Pop quiz! What is the most important resource to a nonprofit organization?
You thought I was going to say the contributions, didn’t you? While that might be what supports the mission of the organization, where would the organization be without the development department raising those contributions, the finance team making sure your tight budget is met and the CEO making sure the programs align with the mission?
Most nonprofits are challenged to be creative because they are expected to do so much but with fewer resources. This results in many employees having to wear different hats or perform multiple functions to the organization outside their main title. Adopting lean, efficient techniques is a way this can successfully be done without putting a strain on that most important resource.
The Lean Six Sigma concept looks at the value provided by an organization. This approach helps you pinpoint and eliminate the non-value-added steps, processes and inefficiencies. It requires the entire team’s buy-in, not just top management’s efforts, to see success. There are five steps to this method:
- Define the problem.
- Measure or quantify the problem.
- Identify the cause of the problem.
- Implement and verify a solution.
- Maintain the solution.
Here is a fictional, yet realistic, example. A nonprofit organization has both a development department and a finance department. They receive a lot of non-cash donations every year, typically received by development. The finance team tries to get an accurate listing to record on their books, yet things are often missed since communication is inconsistent through email or even sticky notes.

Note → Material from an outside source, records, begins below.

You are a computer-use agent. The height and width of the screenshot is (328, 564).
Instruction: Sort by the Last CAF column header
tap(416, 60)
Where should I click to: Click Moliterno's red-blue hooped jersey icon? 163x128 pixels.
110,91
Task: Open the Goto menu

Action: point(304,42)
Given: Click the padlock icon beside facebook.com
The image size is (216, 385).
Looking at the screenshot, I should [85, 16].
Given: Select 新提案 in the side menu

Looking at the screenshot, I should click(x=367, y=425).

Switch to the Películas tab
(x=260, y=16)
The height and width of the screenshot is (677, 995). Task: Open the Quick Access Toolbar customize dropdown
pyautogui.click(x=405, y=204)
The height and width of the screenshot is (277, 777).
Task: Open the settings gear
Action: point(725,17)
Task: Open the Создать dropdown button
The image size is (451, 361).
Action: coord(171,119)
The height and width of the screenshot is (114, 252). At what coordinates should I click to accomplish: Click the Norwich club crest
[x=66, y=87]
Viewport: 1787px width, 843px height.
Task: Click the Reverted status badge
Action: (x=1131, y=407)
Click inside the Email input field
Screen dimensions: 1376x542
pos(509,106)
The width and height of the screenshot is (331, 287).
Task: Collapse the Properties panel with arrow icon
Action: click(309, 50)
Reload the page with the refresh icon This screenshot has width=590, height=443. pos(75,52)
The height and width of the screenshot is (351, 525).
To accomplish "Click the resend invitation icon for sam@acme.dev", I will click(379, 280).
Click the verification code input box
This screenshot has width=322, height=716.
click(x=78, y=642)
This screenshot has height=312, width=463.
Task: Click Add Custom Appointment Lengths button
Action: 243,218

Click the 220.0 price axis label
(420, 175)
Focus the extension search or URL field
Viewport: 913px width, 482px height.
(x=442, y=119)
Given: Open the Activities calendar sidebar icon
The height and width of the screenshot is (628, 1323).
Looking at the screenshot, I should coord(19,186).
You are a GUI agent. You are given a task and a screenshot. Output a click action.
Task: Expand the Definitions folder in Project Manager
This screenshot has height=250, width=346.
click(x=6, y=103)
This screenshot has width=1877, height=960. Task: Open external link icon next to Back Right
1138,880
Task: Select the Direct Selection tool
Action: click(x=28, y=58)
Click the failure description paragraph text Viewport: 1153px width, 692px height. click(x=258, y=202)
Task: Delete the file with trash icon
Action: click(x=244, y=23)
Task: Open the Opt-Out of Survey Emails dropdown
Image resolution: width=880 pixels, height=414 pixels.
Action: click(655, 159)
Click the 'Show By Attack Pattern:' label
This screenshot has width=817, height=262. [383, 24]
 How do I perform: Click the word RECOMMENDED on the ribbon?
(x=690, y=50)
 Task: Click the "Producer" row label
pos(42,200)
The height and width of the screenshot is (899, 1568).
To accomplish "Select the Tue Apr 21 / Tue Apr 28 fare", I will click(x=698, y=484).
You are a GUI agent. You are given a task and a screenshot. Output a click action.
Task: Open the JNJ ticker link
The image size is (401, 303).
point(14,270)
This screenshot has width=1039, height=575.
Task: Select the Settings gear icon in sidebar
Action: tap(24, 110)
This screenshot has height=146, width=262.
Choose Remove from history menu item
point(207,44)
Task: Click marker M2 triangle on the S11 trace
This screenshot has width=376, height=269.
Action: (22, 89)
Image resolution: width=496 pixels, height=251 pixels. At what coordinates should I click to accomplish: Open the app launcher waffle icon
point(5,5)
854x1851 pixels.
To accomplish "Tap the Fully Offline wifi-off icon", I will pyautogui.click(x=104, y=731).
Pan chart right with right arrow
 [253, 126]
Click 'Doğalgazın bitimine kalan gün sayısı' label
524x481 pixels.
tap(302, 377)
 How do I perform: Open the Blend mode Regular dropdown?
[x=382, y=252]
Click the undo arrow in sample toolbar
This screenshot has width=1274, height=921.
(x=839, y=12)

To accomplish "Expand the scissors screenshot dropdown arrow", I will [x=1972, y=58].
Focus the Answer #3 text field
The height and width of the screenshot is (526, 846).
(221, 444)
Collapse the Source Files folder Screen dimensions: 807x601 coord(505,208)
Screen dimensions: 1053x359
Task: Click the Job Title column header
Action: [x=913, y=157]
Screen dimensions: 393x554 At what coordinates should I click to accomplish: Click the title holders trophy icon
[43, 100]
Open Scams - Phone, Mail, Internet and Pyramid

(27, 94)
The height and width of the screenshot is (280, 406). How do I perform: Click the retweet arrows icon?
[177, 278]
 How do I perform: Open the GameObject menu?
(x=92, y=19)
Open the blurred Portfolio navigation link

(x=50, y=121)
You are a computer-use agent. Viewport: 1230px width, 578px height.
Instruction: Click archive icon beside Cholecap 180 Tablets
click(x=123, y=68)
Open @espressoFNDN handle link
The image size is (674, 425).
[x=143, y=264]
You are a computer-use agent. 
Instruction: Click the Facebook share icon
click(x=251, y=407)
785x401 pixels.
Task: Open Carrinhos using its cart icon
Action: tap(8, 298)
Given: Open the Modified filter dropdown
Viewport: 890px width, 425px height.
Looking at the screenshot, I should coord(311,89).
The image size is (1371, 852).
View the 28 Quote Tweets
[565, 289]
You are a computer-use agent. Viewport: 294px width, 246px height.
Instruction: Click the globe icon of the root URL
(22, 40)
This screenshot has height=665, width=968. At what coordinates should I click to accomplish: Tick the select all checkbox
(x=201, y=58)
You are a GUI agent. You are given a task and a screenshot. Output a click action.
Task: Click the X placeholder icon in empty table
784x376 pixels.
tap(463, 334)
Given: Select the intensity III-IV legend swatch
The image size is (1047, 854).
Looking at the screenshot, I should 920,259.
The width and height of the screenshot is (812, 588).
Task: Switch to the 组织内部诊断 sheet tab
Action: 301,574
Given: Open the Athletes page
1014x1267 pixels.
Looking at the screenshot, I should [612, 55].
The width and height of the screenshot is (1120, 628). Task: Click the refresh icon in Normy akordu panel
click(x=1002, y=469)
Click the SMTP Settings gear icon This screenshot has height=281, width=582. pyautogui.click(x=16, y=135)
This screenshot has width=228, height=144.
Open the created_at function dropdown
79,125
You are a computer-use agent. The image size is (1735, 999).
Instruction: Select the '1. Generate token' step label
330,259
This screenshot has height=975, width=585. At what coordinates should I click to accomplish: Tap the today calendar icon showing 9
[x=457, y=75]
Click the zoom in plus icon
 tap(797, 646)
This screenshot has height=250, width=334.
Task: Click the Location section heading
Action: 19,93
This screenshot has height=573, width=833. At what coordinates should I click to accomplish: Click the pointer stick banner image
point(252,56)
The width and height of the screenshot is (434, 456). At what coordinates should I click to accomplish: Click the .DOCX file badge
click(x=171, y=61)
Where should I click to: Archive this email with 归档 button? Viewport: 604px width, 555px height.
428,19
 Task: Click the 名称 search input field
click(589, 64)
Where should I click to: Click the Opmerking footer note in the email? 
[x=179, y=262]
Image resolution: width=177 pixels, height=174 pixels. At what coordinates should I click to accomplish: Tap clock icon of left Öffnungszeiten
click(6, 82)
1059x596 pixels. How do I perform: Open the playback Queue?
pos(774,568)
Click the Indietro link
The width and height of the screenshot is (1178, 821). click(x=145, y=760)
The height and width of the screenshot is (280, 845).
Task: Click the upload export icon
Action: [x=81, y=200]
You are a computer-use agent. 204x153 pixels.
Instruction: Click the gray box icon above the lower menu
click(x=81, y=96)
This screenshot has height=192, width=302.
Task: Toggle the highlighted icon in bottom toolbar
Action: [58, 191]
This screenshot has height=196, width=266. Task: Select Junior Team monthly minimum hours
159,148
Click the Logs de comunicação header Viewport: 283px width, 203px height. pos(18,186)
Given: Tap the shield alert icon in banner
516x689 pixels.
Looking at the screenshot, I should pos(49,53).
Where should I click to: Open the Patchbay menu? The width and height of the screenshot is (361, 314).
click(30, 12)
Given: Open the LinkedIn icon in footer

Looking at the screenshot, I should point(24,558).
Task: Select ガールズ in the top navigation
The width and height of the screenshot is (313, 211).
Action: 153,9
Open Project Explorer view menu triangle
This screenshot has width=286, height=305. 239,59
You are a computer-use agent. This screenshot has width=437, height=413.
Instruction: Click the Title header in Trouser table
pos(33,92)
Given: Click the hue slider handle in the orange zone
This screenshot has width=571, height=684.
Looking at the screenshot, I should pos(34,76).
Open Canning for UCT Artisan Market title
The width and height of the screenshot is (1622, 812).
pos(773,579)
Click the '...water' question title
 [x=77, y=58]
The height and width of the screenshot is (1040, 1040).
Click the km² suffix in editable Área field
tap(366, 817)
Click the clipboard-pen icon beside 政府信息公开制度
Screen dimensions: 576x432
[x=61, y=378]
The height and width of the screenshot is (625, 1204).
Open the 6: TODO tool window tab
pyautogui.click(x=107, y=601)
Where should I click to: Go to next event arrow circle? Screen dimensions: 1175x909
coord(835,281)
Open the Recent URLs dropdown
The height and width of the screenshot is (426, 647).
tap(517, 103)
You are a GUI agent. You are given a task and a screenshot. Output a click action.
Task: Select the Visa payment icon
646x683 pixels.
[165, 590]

They learned and applied the Six Sigma Steps listed above. The defined problem is lack of a formal process for recording non-cash donations while the measurement is the non-cash donations that went unrecorded in the past as well as the people’s time wasted trying to ensure it does not get missed.
After analyzing the cause of the problem, they decided they needed to improve the communication between development and finance. They implemented a new process that included the development team completing a form when the item is received that is then sent directly to one person in accounting via email that includes the necessary information finance needs to record the non-cash donation. Then, the head of the finance team compares reports from the development’s contribution tracking system to their general ledger to ensure the process was working and maintained.
In conclusion, even little changes can be made to vastly improve processes, and utilizes the steps provided by Six Sigma can help.